Here’s what I mean by “restating the question”:
Question: What are the three major predators of kangaroos?
Correctly stated answer: The three major predators of kangaroos are people, dingoes, and crocodiles.
Incorrectly stated answer: People, dingoes, and crocodiles.
In short, answers should be expressed as complete sentences, but also give some sort of context for their existence. The way I explain it to my students is that any stranger, upon randomly picking up their work (as strangers are wont to do), should be able to understand the initial question by reading their answer. “People, dingoes, and crocodiles,” by itself, could be the answer to countless questions, such as “What are three species that should never be locked in a room together?”
Anyway, this is one of those annoying things that kids really should be doing but have trouble remembering, because it completely counters how real-live people talk:
BILL: How was your weekend?
MANDY: My weekend was fine. Did you watch anything interesting on TV?
BILL: Yes, I did watch something interesting on TV. It was the final episode of Breaking Bad. Did you see it?
MANDY: No, I did not see the final episode of Breaking Bad. I prefer The Vampire Diaries.
BILL: Why do you prefer The Vampire Diaries?
MANDY: I prefer The Vampire Diaries because…

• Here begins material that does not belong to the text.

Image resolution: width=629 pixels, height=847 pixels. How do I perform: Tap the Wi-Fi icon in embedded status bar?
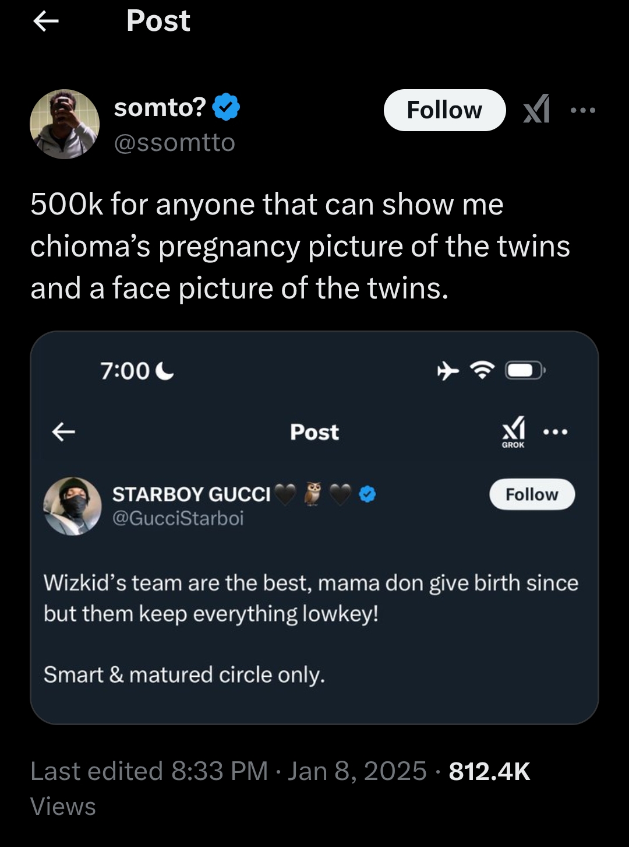pos(482,370)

Ugh—you get it. If people really talked like that we would never get to the important things in life, like chatting about your neighbor’s unfortunate new hairstyle and watching Ylvis videos on Youtube.
That being said, restating the question is actually an important skill for students to develop, if just to give them a more concrete reason to use complete sentences. Tired of constantly writing, “Restate the question!” over and over again on my students’ papers, I decided to make a creative writing center out of it. It’s kind of fun, too: Students are given completely ridiculous questions to answer, and their response is 100% correct as long as they restate the question and use proper punctuation.
Why do the houses of Planet Tyronial have so many extra chimneys?
ANSWER#1: The houses of Planet Tyronial have so many extra chimneys because there is so much pollution.
ANSWER#2: Because that’s where the Santa Claus clones live.
Answer#1 is correct because it restates the question. Answer#2—though a far more creative response—is wrong.
I attached a very simple worksheet; feel free to use it. Just change the questions if you use the center for more than one week. For enrichment, have students make up their own questions, or give them the answers and have them write the corresponding questions. Change it up!
It sounds crazy, but if you do this center consistently for a month or two, students will start to restate the question more often on legitimate exams. That’s been my experience, at least!